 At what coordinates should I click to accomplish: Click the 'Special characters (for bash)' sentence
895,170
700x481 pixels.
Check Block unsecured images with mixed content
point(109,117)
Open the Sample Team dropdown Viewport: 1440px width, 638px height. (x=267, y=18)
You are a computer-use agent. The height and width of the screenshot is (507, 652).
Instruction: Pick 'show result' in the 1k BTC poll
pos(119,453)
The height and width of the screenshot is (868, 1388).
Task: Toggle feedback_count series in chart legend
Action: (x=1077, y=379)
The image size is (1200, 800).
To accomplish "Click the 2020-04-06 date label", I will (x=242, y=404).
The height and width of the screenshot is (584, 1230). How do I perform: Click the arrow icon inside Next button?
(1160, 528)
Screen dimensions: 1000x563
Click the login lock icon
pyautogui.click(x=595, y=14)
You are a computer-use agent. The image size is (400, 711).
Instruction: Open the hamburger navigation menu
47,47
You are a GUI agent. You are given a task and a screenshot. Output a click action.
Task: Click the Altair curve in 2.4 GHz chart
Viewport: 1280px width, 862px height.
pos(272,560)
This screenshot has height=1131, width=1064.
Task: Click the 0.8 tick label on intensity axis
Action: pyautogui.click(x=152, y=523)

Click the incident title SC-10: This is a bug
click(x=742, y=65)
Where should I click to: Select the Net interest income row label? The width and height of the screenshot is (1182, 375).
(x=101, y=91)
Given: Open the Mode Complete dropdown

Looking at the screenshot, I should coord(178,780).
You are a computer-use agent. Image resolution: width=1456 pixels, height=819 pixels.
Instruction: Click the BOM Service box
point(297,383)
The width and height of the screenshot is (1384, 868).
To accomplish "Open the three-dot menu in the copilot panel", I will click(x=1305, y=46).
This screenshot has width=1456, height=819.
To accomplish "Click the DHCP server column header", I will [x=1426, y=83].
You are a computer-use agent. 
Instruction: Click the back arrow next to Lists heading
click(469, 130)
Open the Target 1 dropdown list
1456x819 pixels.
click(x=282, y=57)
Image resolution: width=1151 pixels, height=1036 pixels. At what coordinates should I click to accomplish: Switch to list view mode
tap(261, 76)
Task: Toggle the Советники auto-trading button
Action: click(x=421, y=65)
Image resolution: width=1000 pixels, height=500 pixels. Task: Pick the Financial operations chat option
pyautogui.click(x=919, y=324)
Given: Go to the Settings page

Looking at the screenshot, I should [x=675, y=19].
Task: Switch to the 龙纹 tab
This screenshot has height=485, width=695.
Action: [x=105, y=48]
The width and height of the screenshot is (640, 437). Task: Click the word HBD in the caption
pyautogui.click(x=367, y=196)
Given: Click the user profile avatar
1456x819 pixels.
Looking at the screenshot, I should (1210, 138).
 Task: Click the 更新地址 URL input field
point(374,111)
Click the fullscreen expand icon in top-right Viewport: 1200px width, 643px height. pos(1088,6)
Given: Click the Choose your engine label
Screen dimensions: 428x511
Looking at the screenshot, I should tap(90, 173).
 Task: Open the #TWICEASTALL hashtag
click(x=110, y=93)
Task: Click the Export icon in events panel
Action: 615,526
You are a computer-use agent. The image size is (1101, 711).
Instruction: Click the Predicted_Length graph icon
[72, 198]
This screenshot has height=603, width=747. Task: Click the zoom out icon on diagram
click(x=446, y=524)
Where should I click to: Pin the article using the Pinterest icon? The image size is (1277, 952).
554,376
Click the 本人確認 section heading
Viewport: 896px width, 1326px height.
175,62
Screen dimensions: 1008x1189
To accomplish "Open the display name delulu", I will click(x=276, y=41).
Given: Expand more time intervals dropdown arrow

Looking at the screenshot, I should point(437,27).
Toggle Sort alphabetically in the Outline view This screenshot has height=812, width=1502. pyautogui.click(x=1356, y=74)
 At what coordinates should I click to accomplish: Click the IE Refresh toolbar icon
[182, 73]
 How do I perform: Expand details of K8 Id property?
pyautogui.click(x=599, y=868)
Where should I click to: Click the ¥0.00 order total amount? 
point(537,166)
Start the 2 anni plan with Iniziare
★ ★ ★ ★ ★
Locate each line in the data above that contains the string "will", and copy every such line. Matching is case-sensitive.

To accomplish "Click the 2020-04-06 date label", I will (x=242, y=404).
To accomplish "Open the three-dot menu in the copilot panel", I will click(x=1305, y=46).
To accomplish "Click the DHCP server column header", I will [x=1426, y=83].
To accomplish "Open the display name delulu", I will click(x=276, y=41).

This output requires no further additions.